図2】紫外発光LED源のアレイおよびスペーサのアレイを含む除染カバーの底面の例示的な実施形態を示す図である。
図3】物体に掛けられた除染カバーの、図1において囲まれている領域の部分切取図である。
図4】物体に掛けられた除染カバーの代替実施形態についての、、図1において囲まれている領域の部分切取図である。

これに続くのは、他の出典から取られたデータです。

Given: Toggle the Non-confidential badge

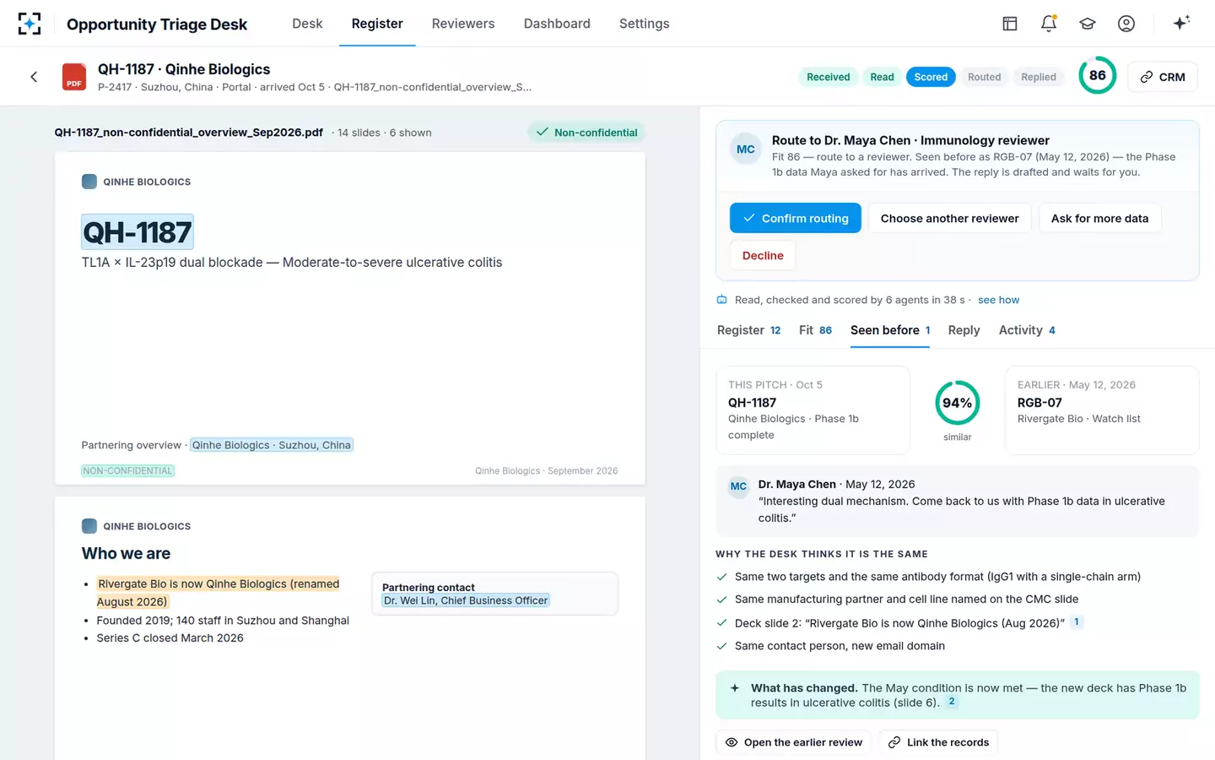Looking at the screenshot, I should (586, 133).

図5】物体の周りで巻かれた除染カバーを示す図である。除染カバーは、少なくとも物体を囲むように除染カバー自体に連結される。
【発明を実施するための形態】
【0008】
本明細書において、ある用語は単に便宜上使用されるものであり、本発明を限定するものとみすなべきではない。本明細書で使用される関連する言い回しは、図面を参照することにより最もよく理解され、図中、同一の数字を使用して同一または同様の要素を特定する。さらに、図中、ある特徴をいくらか概略的な形で示してもよい。
【0009】
複数の部材に続く「〜の少なくとも1つ」という表現は、本明細書で使用される場合、部材の1つ、または2つ以上の部材の組合せを意味することに留意されたい。たとえば、「第1のウィジェット(widget)および第2のウィジェットの少なくとも1つ」という表現は、本出願において、第1のウィジェット、第2のウィジェット、または第1のウィジェットおよび第2のウィジェットを意味する。同様に、「第1のウィジェット、第2のウィジェット、および第3のウィジェットの少なくとも1つ」は、本出願において、第1のウィジェット、第2のウィジェット、第3のウィジェット、第1のウィジェットおよび第2のウィジェット、第1のウィジェットおよび第3のウィジェット、第2のウィジェットおよび第3のウィジェット、または第1のウィジェットおよび第2のウィジェットおよび第3のウィジェットを意味する。
【0010】
除染カバーの例示的な実施形態が図1に示される。このカバーは、簡潔にするために、本明細書で区別なくブランケット10とも呼ばれ、病原菌を減少させるべき露出面14(図3)を有する物体12に掛けられる。「病原菌を減少させる」ために、物体12の露出面14に存在する生物活性微生物の少なくとも一部、任意選択で全体ではなく部分的に不活性化する。たとえば、物体12の病原菌を減少させるには、必ずしも物体12を100%殺菌した、生存可能に人間を感染させ得るありとあらゆる生物活性微生物のない状態にする必要はない。代わりに、病原菌を減少させるには、感染を生じさせるように生存可能な生物活性病原体が、除染プロセスの実行前に表面14に存在した生物活性病原体よりも低いレベルで、本明細書の除染プロセスの実行後に物体12の表面14に残るようにする必要がある。また、生物活性病原体の不活性化は、生きている病原体を死滅させること、または不活性化された病原体に晒された人を感染させる程度まで繁殖する病原体の能力を少なくとも無効にする(たとえば、生存不可能にする)ことを含む。
【0011】
他の実施形態によれば、表面14は、殺菌分野において、たとえば外科手術中に手術室などにおいて使用するための物体に関する米国食品医薬品局の要求により認可された閾値量よりも低いレベルの生存可能な、またはその他の生物活性病原体を有する必要があり得る。他の実施形態によれば、除染プロセスは、除染プロセスの実行直前に表面14に存在する、あらゆる生きた、またはその他の生物活性病原体の少なくとも99%を死滅させ、または他の方法で不活性化して、表面14の病原菌を減少させることが必要である。さらに他の実施形態によれば、ブランケット10を使用して表面14の高レベルの消毒を達成することは、生物活性病原体の適切な部分を不活性化して、感染力が残っている、物体上の生存可能な病原体を少なくとも1log10減少させる(すなわち、除染プロセスが完了した時点で、表面14の生物活性病原体の10分の1未満が活性であるか感染力を有する)ことを含むことができる。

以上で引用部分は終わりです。